それを受けて、9月の初頭にはようやく材料費の送金を行った。通常、送金は第三国に送り、着金を現地に知らせて、現地で現金を持っている人に同額を立て替えてもらう。だから、送金から現地の受け取りまでにはそれほど時間がかからない。

しかし、今回は違った。第三国にいる彼女の知人からの着金確認後、彼女から現地でお金を受け取ったとの知らせが来たのは、その一ヶ月後だった。このわずかばかりのお金は、誰かが「手持ち」で渡してくれたようなのだ。

こんなに時間のかかるやり方でも、彼女は「大丈夫。こうして、受け取れるのだから、私達はそれに応えられるように、いい作品を作りたい。」と健気に伝えてきた。

「とにかく私達は、何かをしたいの。生活はもちろん大変だけど、とにかくトライしていいですか?」

その後しばらくして、やはりポツリ、ポツリと試作品の写真が届き始めた。だが、写真から察するに彼女らは刺繍をほとんど知らないようである。しかも、最初の試作品は、寒色系の糸のみが3色ばかり使われているだけだった。

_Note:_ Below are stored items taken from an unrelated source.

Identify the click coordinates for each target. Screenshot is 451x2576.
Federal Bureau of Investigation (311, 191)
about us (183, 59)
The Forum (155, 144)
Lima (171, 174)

「どうしてもう少し明るい色を使わないの?」と聞くと、「赤い糸がマーケットにないんです」という。また、モチーフ例の写真を送ったが、それをプリントアウトすることもできずにいるらしい。

このような状況の中、その後も何度か試作品の写真が、途切れ途切れではあるが送られて来ている。正直言って、まだまだ「作品」というには程遠いものだ。だが彼女達は、一緒に集まり、手を動かし、それなりに楽しんでいるらしい。

昨日のメッセージでB は改めて伝えてきた。「この数日、また街への爆撃が激しくなっているのですが、この一瞬だけは、みんな辛いことを忘れることができるんです。みんな、誰の刺繍が一番いいか、なんて競いあったりしてるんですよ。」

「メッセージ中」の緑の点がついたり消えたりしている。その合間を縫って彼女は、独り言のようにメッセージを書き送ってくる。その独り言は、受け止めてくれる誰かを求めている。

「今度は、もっと上手に作りますね」とのメッセージのあと、緑の点が消えた。爆撃の音が遠くに響くワーイルの夜を、私も過ごしたような気がした。